Board vice president Drue Brown said she had watched in dismay for years as the board approved picmeal, one-time raises, which over time resulted in BISD slipping from a position as one of the best-paid districts in the region to being behind other districts.
“I’m not in favor of voting for stipends. I want to vote for actual salary increases. We need to build our salaries back up and never let it happen again,” she said.
Other trustees expressed a similar sentiment, calling the increases that were approved for this year a start, but saying that much work remains to be done.
Trustee Prisci Roca-Tipton said at the beginning of the budget process she and her colleagues learned that BISD teachers had received raises totaling $4,618 since 2014. In a similar manner, the district’s bus drivers had not received a raise for years but in 2014 received a 36-cent increase to $9.36 per hour. Bus drivers make $13 per hour under the current budget and are emblematic of classified and manual trades workers, she said.
Hourly and classified employees were forgotten over a 10 year period, she said.
Under Gutierrez leadership, BISD this year began a salary adjustment process recommended by the Texas Association of School Boards that resulted in adjustments to pay grades and salaries for many employees. He said the aim is to achieve equity for all employees, and he offered to meet with any employee concerned about his or her pay to explain the changes.
Trustee Philip Cowen pointed out the increases will stay with employees in coming years rather than being a one-time increase.
In other business, trustees approved spending $10 million from the district’s fund balance for COVID-19 related expenses.

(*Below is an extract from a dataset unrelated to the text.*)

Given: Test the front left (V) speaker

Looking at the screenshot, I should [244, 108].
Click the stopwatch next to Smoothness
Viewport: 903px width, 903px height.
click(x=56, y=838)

Cowen, referring to the urge to draw from fund balance to pay for things like employee raises, Cowen said the coronavirus crisis is “one of the good reasons why you have a fund balance.”
A large part of the COVID expenses likely will be reimbursed by Federal Emergency Management Agency, FEMA, and the Texas Education Agency. The fund balance allows BISD to do what is needed now, he said.
In an emergency meeting that preceeded the regular board meeting, trustees approved spending $3.47 million for broadband hot spots and learning devices. Approving the expenditure quickly allowed BISD to get in line early to be part of Operation Connectivity, a bulk purchase agreement through the Region Four Education Service Center in Dallas and the Dallas Independent School District
BISD will puchase 4,000 iPads and hotspots through the program to go with the 6,000 it already has, and 10,000 additional hot spots to go with the 9,000 hotspots and 11,000 Chromebooks now on hand so that when school opens Aug. 25 all students will be able to get online.
The board also passed a resolution to ask permission from TEA for an additional four weeks of 100 percent online instruction through Oct. 8. The board passed the resolution but Gutierrez cautioned that TEA could force BISD to open some campuses to students for instruction during the second four weeks to receive funding.
The more BISD can show that all students all students are online the better, Gutierrez said.